BI.ZONE researchers discovered two vulnerabilities (CVE-2025-62592 and CVE-2025-61760) in Oracle VirtualBox. In combination, these issues allowed an escape from a VirtualBox virtual machine to the ARM-based macOS host system.
It is noted that this is the first publicly known vulnerability chain of this kind since the release of VirtualBox version 7.1.0 in 2024, which introduced ARM support on macOS.
CVE-2025-62592 (CVSS score 6.0) was discovered in the QemuRamFB virtual graphics adapter, in the qemuFwCfgMmioRead MMIO read handler. It allows an attacker to trigger an integer underflow and read an unlimited amount of memory beyond the bounds of an array. As a result, an attacker can access sensitive data, including the randomized base addresses of programs and libraries. The vulnerability affects only ARM-based VirtualBox for macOS.
CVE-2025-61760 (CVSS score 7.5) is located in the virtioCoreR3VirtqInfo function and is a stack-based buffer overflow. An attacker can exploit this bug using information obtained from exploiting CVE-2025-62592. The attacker can then escape from a virtual machine to the host OS and execute arbitrary code, taking control of the hypervisor and other virtual machines.
As a result, an attacker can gain access to the device’s microphone and camera, read and modify any files, including files belonging to other applications. They can also launch new processes, effectively obtaining almost full control over the host OS.

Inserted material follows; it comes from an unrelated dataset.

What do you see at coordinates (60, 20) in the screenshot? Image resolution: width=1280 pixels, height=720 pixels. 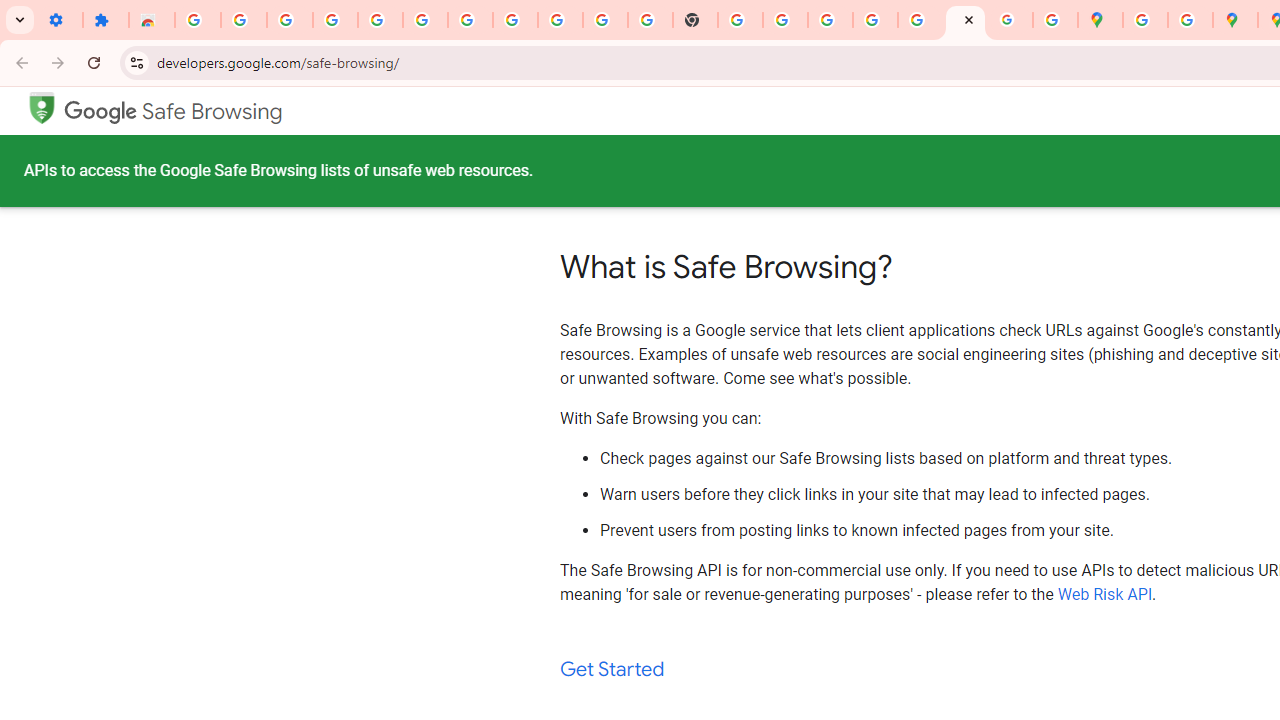 I see `'Settings - On startup'` at bounding box center [60, 20].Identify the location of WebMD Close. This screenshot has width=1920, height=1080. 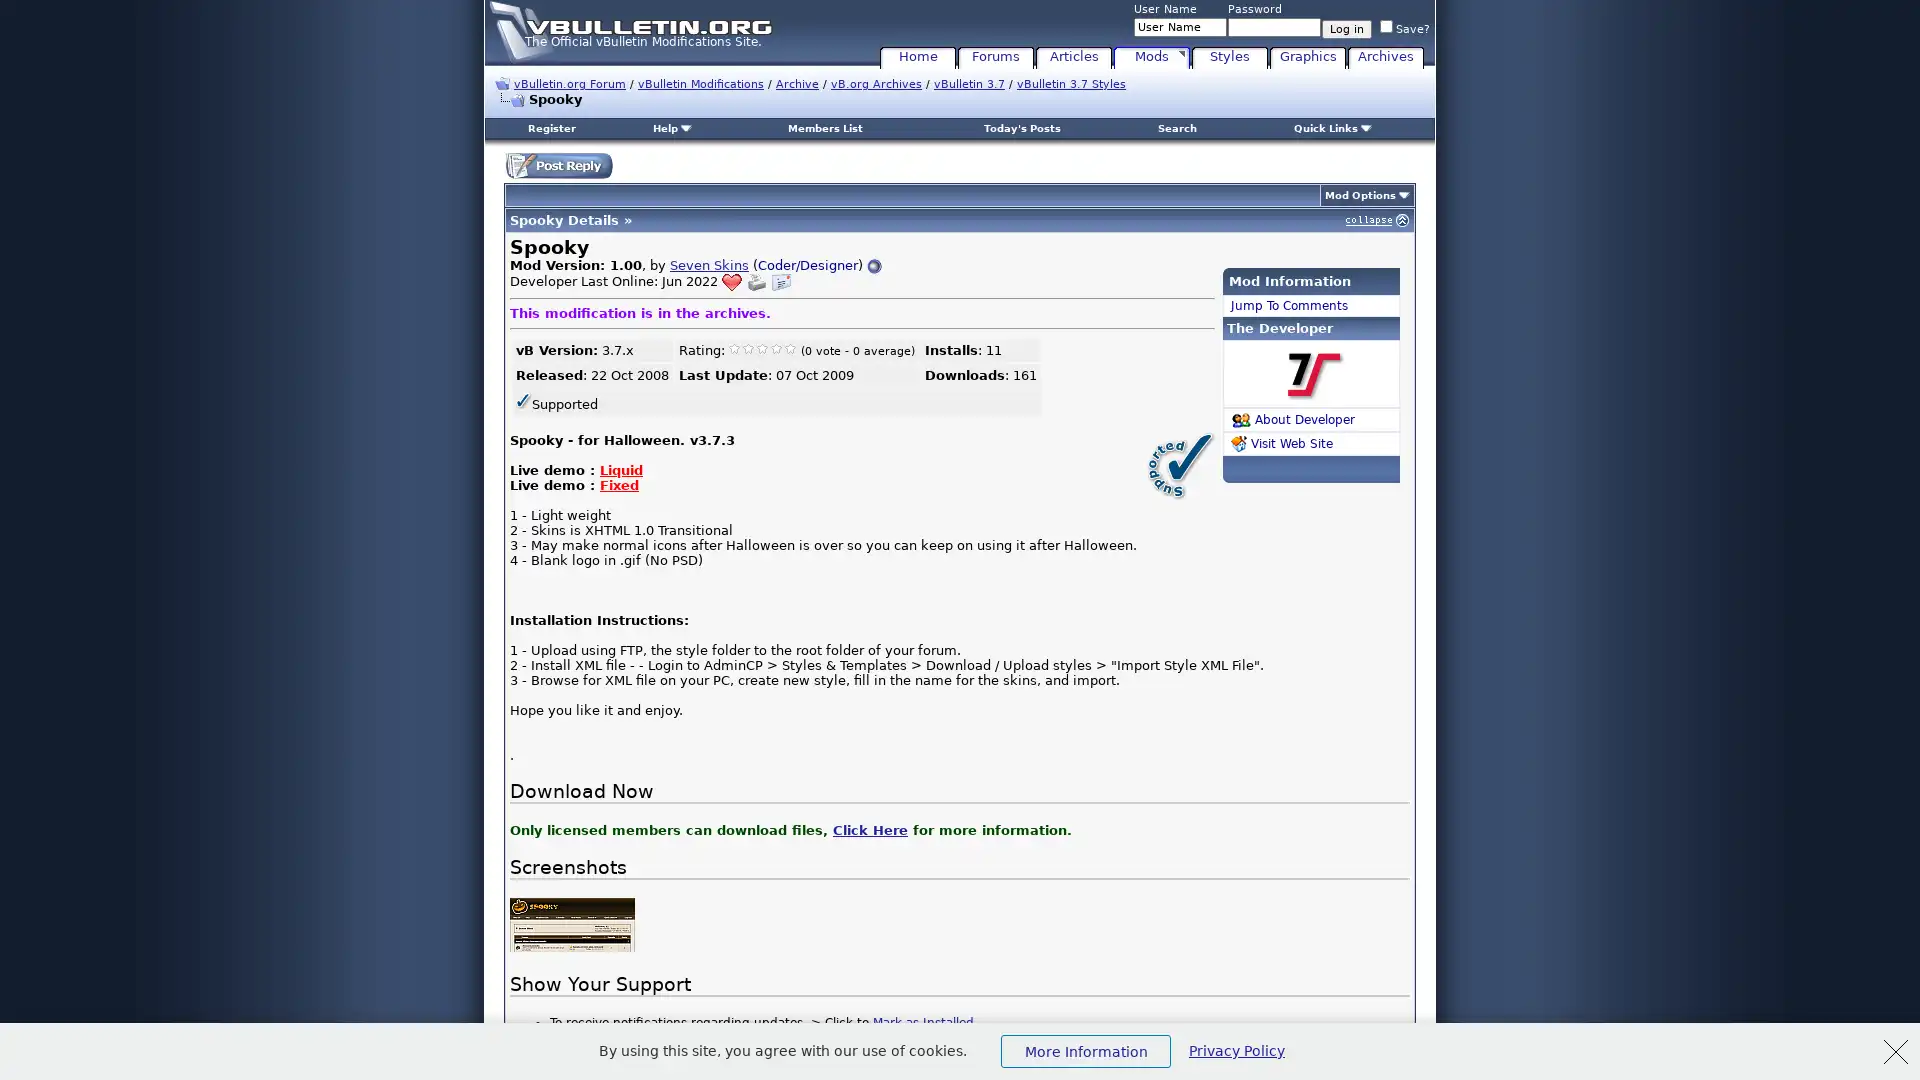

“When developing an exploit for modern applications, attackers most often need two vulnerabilities: one to leak ASLR and one to corrupt structures in the process’s memory. The vulnerabilities our team discovered are self-sufficient for such a chain. Their exploitation is somewhat impeded by defensive mitigations such as NX (No-eXecute) and the stack canary, but it is possible by overwriting other local variables of the virtioCoreR3VirtqInfo function,” comments Pavel Blinnikov, head of the vulnerability research group.
The vulnerability information was provided to the vendor, and on October 21, 2025, Oracle released a Critical Patch Update that addresses both issues.